En revanche le droit de représentation ne concerne pas les représentations purement privées. Nous en reparlerons dans la leçon consacrée aux limites du droit d’auteur. Ainsi, un médecin qui écoute de la musique en consultant peut le faire librement car il le fait pour son usage personnel. S’il sonorise la salle d’attente, au contraire, la représentation devient publique, l’auteur recouvre son droit.
2° Le droit de suite
L’article L122-8 du CPI énonce : « les auteurs d’œuvres graphiques et plastiques ont, nonobstant toute cession de l’œuvre originale, un droit inaliénable de participation aux produits de toutes ventes de cette œuvre faite aux enchères publiques ou par l’intermédiaire d’un commerçant. » L’objectif de cette prérogative est de rétablir une certaine équité entre les auteurs d’œuvres plastiques dont la principale source de revenus est la vente de l’exemplaire original, des autres catégories d’auteurs dont les œuvres sont susceptibles d’être exploitées de multiples façons. En effet, en matière d’œuvre d’art, le droit de représentation se limite en pratique à l’exposition publique et la reproduction d’un tableau est assez rare et souvent peu rémunératrice. De surcroît il est fréquent que l’aliénation initiale, la première vente du support matériel unique de l’œuvre soit réalisée pour une bouchée de pain alors que l’acquéreur voit la valeur de revente croître en fonction de l’état du marché et de la cote de l’artiste.

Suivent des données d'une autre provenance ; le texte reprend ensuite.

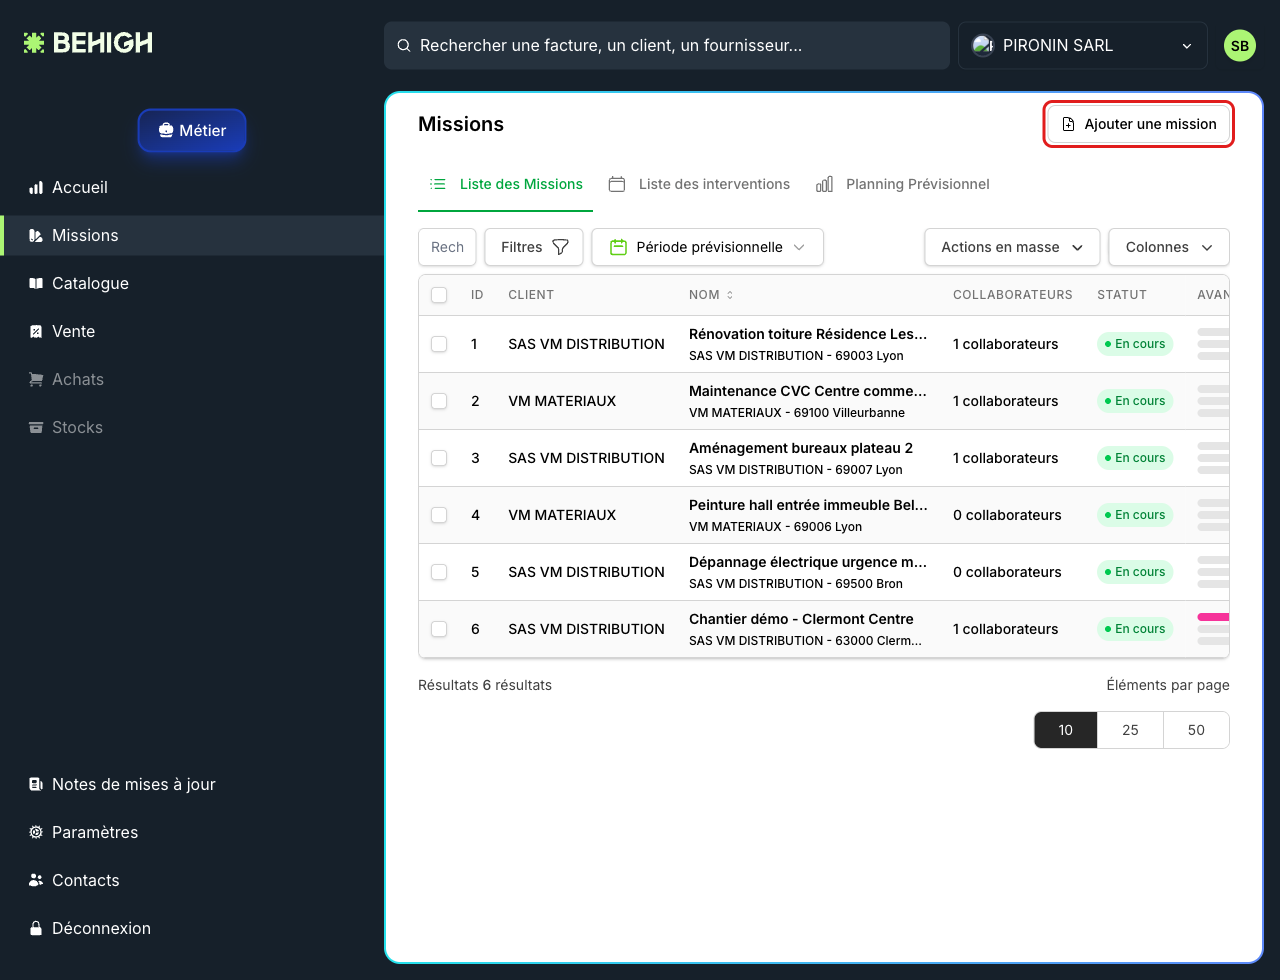
Task: Click the Notes de mises à jour icon
Action: tap(36, 784)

Apparu plus tard que les droits de représentation et de reproduction, puisque son entrée dans notre législation date de 1920, le droit de suite est d’application beaucoup plus restreinte. D’abord il limitait aux œuvres artistiques, ensuite il ne concerne que certaines opérations, enfin il ne constate pas un droit exclusif. L’auteur ne peut autoriser ou interdire, il ne confère qu’un droit à rémunération.
Envisageons tour à tour ces trois questions. D’abord les œuvres concernées. Le droit de suite s’applique aux œuvres graphiques et plastiques. Par cette expression il faut entendre les œuvres d’art au sens strict : peintures, sculptures, dessins, tapisseries, estampes, etc. Aujourd’hui la doctrine française se refuse à appliquer le droit de suite au manuscrit d’une œuvre littéraire ou de tout autre contenu bien qu’il s’agisse d’une œuvre graphique et du support matériel originaire de cette même œuvre. La question n’est pas purement théorique, en 1987, le manuscrit comportant la théorie de la relativité de Einstein s’est vendu sept millions de francs, tandis que l’année suivante, le manuscrit du Procès écrit par Kafka a trouvé preneur à Londres pour onze millions de francs. Pourtant la solution est logique, l’auteur de l’œuvre littéraire est d’abord rémunéré par les produits de l’édition de celle-ci. En revanche, la multiplicité d’exemplaires n’est pas un obstacles, dans les cas des lithographies, des photographies ou des bronzes, par exemple. Le droit positif requiert simplement que le modèle ait été conçu par l’artiste et que les exemplaires soient en nombre limité. C’est ainsi que la Cour de cassation a, en 1986, admis que le droit de suite puisse porter sur trois œuvres en bronze tirées d’un modèle de Rondin. Et cela après la mort de l’artiste.
Voyons maintenant les opérations concernées. En principe le droit de suite s’applique à toutes les œuvres d’art tel que précédemment définies à partir du moment où elles sont réalisées par des professionnels, c’est-à-dire soit par vente aux enchères publiques, soit par l’intermédiaire de commerçants, galeristes, le plus souvent. La revente par un particulier à un autre particulier, en dehors d’enchères publiques, ne bénéficie donc pas de droit de suite. Ce droit n’est pas conditionné par l’intervention à la vente de l’auteur qui n’a pas du tout besoin d’être partie à celle-ci.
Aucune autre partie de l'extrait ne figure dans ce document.